At the same time, the beatitudes are “not for supermen.” We’re not called to be superhuman beings—just called to be super humble.
We are currently on the Sundays of St. Joseph, coming up to the Feast of St. Joseph on March 19th. The Church has a custom of increasing our devotion to St. Joseph on these particular Sundays.
Joseph is a sort of super-humble person whom we are called to imitate—gentle, but yet full of service, humble, available, full of fortitude to solve problems, to help with difficult situations, to care for the whole family. Very attractive, a very beautiful person. A person to be a model for our life.
“People who live out the beatitudes—they're able to cleanse the world.”
The founder of Opus Dei used to say, “You have come to change the way the world does business. To turn this world inside out like you turn a sock from one side into the other, to change things.”
The way we do that is by being saints, living the beatitudes, being Christ-like.
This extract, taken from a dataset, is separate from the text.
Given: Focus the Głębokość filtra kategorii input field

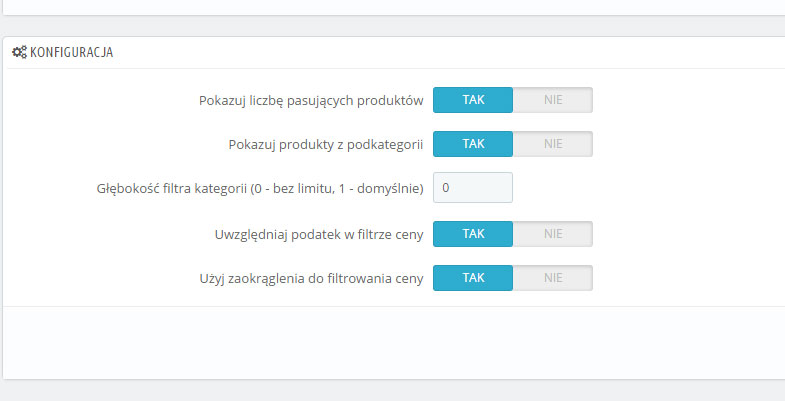Looking at the screenshot, I should click(473, 188).
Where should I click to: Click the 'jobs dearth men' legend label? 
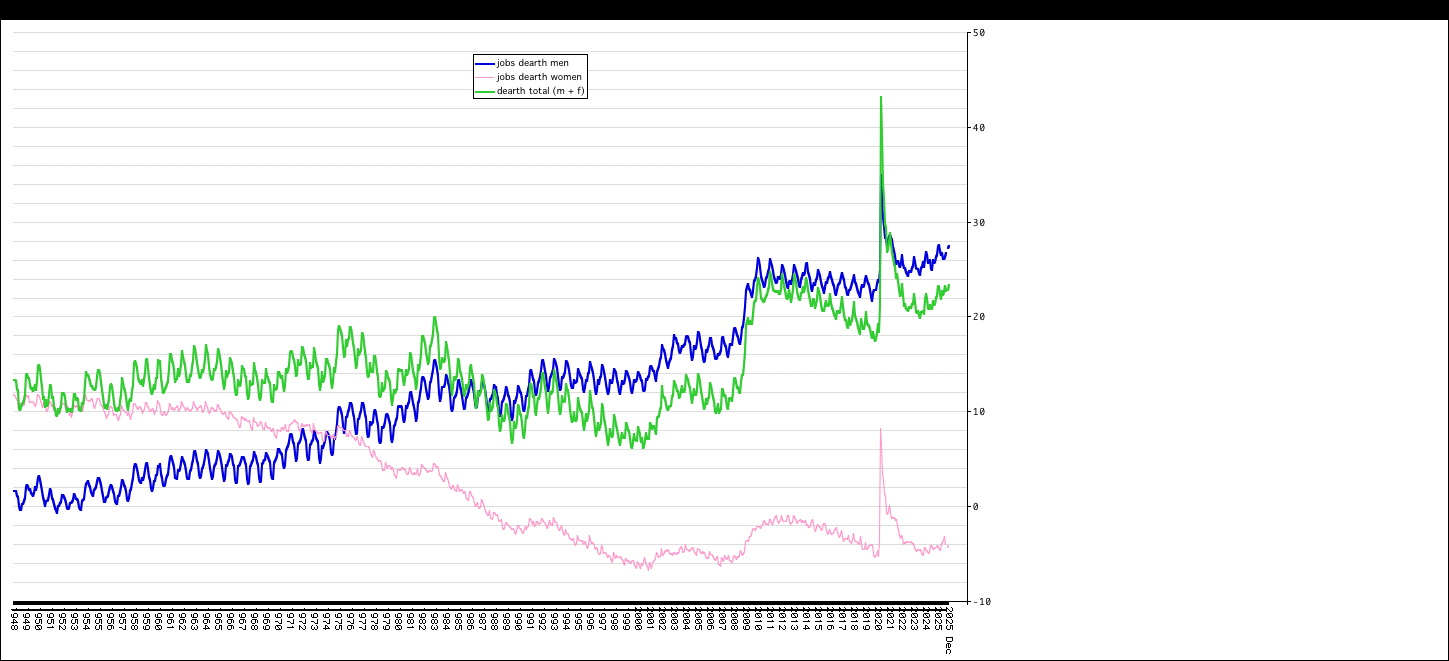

Just like those Loreto nuns, other people in the Church that we see over a hundred years—they've changed the face of the earth.
Education was unknown, and they came to Kenya. Education for girls—they started the first school for African girls in Limuru for the whole of East Africa.
The first girls that came—within 24 hours, they all ran away. The first twelve. Their fathers, the chiefs, had managed to convince them to go to school, but they'd had enough after 24 hours because education was unheard of.
But those nuns kept at it. Then some of those girls came to stay, so they had to have something to sleep on, so they had sacks with grass from the field.
Then they stayed a bit longer, and then there were the Mau Mau bullets in the 1950s, and there were Christmases when they didn't have any food, et cetera, et cetera.
Eventually they got the girls to the level of being able to do the Cambridge exam, the equivalent, I think, of the KCSE now. It was a huge goal to have reached maybe after, I think, it must have taken ten, twenty years, maybe more.
When those girls did that Cambridge exam and the nuns sent the papers off to England to be corrected, they kept a carbon copy of the answers of the girls, in case the ship went down.
Nothing was to stand in the way of the education of those girls. Such ideals, such commitment. This is the way the people of the Church have changed the face of the earth.
The Holy Father talks about evangelizing culture. Just imagine all the changes from 1921 to 2021, what's happened in the world.
And yet, behind the scenes, all these things were taking place: fertilizing the earth, changing the atmosphere, evangelizing culture. That's what we're called to do, “like a tree in the wasteland absorbs the polluted air each day and gives back oxygen.”
Christians in the world are called to change the atmosphere of the world: to take away the bad things, to dilute them, “to drown them with the abundance of good” (J. Escrivá, Furrow, Point 864).
The means that Our Lord has given us to be able to do all of this, to a large extent, is the beatitudes—to live in this way, to be that type of person, a Christ-like type of person.
We could ask Our Lady today on her feast day of Lourdes to help us to put the beatitudes into practice in a concrete way each day.
I thank you, my God, for the good resolutions, affections, and inspirations that you have communicated to me during this meditation. I ask your help to put them into practice. My Immaculate Mother, Saint Joseph, my father and lord, my guardian angel, intercede for me.
In the name of the Father, and of the Son, and of the Holy Spirit. Amen.